====== MATERIAL PROVIDED ======

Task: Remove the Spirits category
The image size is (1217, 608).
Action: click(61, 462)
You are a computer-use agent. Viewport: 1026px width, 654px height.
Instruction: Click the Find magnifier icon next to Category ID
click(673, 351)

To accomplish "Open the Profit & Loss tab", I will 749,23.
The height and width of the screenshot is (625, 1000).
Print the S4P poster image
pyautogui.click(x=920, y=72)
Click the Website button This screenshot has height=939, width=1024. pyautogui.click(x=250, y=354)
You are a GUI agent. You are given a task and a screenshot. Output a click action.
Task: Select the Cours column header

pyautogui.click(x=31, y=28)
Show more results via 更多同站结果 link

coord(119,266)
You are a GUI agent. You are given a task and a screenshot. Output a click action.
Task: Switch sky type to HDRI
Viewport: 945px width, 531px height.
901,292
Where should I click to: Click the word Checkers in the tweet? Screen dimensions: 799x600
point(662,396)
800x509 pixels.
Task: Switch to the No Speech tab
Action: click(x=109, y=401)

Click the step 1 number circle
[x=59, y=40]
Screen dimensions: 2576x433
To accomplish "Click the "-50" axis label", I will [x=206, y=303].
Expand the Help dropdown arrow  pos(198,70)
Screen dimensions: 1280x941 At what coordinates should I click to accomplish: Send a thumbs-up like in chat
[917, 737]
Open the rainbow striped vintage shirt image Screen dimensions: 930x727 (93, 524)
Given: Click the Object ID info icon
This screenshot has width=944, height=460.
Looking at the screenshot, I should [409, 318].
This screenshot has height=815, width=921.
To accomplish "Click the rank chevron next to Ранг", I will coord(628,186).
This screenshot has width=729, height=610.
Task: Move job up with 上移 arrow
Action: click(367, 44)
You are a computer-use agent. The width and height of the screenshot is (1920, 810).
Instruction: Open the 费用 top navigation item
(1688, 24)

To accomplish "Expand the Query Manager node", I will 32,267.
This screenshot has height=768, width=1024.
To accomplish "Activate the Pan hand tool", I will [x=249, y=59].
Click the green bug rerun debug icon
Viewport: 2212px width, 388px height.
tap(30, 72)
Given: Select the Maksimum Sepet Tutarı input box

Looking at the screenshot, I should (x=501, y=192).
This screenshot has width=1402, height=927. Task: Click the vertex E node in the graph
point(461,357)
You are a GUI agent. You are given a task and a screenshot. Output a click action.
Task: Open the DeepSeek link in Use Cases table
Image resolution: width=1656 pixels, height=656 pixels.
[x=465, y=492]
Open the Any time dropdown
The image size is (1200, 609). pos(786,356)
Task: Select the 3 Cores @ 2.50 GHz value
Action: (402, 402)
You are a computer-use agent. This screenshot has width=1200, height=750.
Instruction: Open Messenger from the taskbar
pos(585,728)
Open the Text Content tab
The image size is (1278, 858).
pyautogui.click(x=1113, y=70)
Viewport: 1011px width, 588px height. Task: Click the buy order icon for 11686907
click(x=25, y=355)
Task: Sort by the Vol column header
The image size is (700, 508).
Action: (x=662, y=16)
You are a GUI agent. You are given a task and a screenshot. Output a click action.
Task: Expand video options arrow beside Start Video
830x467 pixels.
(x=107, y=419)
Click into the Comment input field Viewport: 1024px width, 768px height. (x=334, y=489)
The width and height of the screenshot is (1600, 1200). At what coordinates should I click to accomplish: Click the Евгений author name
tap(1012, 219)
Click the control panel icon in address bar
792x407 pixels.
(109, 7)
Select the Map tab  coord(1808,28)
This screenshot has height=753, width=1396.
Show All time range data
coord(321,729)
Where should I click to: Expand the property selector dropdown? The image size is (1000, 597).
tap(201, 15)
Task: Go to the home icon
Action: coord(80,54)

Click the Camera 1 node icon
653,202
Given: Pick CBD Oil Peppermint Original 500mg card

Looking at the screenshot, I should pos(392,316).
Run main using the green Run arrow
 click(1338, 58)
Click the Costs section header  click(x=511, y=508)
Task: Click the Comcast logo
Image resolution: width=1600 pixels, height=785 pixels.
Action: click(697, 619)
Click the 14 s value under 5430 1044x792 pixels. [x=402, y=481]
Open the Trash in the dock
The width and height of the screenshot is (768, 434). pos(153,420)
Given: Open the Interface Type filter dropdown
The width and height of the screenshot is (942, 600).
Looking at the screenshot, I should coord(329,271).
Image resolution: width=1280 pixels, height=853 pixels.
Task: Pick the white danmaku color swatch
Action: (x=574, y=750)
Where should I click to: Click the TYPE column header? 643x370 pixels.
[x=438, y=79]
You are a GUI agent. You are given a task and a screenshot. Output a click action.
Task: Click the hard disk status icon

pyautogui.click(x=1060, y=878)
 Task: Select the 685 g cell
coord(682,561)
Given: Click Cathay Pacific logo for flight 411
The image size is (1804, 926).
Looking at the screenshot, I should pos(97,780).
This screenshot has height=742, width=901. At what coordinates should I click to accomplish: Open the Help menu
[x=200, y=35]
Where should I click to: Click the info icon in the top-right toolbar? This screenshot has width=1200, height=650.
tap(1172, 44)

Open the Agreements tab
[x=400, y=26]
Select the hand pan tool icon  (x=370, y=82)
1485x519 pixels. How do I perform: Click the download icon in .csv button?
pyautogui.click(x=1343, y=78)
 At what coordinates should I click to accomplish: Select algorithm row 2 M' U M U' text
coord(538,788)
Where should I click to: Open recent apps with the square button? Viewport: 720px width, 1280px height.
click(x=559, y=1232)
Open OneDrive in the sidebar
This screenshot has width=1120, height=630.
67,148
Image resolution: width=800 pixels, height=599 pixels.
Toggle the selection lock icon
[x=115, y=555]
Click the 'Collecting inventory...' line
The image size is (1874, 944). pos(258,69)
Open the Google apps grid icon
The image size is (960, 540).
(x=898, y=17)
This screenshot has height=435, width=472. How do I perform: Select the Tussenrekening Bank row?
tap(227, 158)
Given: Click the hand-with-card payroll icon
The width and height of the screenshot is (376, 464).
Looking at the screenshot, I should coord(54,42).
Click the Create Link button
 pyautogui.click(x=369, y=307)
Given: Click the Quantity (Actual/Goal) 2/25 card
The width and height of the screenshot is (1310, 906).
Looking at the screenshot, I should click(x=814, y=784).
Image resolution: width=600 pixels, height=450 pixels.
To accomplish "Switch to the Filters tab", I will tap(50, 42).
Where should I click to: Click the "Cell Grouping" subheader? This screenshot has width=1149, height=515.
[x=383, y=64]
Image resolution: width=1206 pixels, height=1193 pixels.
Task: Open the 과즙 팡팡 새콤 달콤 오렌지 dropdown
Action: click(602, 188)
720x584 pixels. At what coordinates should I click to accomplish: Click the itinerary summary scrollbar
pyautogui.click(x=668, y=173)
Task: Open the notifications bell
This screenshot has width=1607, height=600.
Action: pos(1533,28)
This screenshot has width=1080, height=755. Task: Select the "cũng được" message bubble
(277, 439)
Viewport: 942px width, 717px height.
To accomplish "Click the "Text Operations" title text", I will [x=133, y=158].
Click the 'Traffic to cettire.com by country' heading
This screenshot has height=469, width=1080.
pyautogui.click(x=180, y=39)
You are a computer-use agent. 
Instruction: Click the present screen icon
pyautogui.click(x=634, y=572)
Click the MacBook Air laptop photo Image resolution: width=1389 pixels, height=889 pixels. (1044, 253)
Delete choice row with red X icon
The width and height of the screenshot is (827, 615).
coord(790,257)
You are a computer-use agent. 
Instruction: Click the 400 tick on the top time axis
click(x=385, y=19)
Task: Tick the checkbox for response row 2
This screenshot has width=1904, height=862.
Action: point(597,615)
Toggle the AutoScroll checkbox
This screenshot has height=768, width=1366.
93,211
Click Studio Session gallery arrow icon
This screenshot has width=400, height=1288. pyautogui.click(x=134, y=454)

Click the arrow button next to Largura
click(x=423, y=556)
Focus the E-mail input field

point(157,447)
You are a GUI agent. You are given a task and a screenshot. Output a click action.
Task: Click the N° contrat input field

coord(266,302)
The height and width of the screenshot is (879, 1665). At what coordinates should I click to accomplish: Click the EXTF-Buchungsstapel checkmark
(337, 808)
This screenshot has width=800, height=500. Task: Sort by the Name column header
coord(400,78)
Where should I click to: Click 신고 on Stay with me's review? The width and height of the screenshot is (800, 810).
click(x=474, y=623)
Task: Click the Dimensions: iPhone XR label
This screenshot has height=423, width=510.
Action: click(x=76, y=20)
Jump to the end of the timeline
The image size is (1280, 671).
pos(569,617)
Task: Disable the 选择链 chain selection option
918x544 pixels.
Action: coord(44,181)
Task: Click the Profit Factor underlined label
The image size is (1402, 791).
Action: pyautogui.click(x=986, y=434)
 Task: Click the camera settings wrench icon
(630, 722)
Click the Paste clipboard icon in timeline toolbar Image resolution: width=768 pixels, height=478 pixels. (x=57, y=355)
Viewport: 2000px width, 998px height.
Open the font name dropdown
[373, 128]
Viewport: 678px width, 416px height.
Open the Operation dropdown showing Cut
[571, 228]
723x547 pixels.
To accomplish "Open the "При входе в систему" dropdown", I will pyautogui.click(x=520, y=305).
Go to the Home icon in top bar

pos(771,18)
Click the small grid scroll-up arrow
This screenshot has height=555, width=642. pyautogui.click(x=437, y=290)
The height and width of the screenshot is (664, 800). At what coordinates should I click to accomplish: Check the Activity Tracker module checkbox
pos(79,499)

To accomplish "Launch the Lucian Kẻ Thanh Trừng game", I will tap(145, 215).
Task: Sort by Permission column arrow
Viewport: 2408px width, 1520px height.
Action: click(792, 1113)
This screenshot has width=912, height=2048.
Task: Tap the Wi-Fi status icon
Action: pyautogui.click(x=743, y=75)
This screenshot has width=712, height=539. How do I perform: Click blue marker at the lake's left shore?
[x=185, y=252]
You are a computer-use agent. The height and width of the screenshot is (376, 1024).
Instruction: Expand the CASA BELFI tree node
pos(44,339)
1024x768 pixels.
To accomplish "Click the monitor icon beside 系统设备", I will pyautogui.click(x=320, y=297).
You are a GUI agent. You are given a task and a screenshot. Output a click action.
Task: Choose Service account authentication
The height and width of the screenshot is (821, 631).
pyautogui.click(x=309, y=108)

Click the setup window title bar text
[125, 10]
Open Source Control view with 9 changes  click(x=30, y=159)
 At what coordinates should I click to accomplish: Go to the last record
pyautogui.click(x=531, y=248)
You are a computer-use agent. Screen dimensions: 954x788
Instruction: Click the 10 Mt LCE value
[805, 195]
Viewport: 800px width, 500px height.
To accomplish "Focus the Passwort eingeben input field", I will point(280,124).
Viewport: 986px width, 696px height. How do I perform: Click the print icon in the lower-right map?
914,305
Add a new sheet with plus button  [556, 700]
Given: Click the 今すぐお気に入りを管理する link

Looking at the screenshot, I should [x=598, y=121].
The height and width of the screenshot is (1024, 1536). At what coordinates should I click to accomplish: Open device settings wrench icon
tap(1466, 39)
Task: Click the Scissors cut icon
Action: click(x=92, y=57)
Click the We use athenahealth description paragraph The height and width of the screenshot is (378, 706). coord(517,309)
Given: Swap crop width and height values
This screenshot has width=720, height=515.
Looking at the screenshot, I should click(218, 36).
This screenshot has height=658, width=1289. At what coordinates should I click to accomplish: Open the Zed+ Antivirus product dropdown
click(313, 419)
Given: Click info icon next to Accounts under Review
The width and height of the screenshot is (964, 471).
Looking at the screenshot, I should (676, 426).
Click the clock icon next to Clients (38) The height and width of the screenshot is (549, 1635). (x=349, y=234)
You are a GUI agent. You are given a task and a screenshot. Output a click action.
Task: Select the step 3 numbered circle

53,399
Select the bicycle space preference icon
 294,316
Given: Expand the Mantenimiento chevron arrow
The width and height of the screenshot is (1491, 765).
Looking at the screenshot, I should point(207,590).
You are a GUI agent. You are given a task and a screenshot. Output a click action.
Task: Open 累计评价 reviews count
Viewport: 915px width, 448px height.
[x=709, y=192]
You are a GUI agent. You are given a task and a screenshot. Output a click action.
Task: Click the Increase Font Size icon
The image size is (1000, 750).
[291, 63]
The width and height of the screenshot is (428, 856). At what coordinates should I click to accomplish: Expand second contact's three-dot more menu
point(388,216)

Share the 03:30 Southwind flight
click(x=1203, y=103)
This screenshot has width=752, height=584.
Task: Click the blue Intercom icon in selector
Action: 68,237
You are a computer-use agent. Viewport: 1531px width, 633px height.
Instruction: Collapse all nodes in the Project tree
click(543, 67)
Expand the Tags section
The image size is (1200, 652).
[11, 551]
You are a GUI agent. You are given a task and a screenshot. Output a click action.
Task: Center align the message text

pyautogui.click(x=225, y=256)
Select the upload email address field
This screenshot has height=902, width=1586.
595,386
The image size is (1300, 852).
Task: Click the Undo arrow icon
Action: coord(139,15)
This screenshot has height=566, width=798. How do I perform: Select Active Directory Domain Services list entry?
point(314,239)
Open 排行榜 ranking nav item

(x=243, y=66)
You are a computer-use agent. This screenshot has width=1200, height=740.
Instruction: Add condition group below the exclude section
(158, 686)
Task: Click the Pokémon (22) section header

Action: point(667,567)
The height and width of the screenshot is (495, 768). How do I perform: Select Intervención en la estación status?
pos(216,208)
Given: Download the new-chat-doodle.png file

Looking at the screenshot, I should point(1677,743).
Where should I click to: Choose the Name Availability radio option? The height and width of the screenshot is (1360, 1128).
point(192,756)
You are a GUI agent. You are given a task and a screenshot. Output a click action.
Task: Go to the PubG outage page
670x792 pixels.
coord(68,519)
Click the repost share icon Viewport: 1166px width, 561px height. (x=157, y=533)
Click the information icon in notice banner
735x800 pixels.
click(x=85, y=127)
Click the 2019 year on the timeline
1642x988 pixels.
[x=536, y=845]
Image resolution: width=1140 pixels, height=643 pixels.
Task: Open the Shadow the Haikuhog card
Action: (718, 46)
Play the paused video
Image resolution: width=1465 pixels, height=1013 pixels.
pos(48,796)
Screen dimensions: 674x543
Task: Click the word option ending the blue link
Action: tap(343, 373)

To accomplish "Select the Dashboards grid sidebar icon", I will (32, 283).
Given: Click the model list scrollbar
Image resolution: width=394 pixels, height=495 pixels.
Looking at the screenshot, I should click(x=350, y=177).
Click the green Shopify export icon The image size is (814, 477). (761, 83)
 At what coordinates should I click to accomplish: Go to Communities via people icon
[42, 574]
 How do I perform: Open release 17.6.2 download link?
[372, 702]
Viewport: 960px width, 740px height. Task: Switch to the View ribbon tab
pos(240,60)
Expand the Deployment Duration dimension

======

REQUIRED ACTION = Given the records above, reproduce precisely and only the lines between the line holding "This screenshot has height=658, width=1289." and the line holding "Given: Expand the Mantenimiento chevron arrow", inclusive.

EXERCISE SOLUTION =
This screenshot has height=658, width=1289. At what coordinates should I click to accomplish: Open the Zed+ Antivirus product dropdown
click(313, 419)
Given: Click info icon next to Accounts under Review
The width and height of the screenshot is (964, 471).
Looking at the screenshot, I should (676, 426).
Click the clock icon next to Clients (38) The height and width of the screenshot is (549, 1635). (x=349, y=234)
You are a GUI agent. You are given a task and a screenshot. Output a click action.
Task: Select the step 3 numbered circle

53,399
Select the bicycle space preference icon
 294,316
Given: Expand the Mantenimiento chevron arrow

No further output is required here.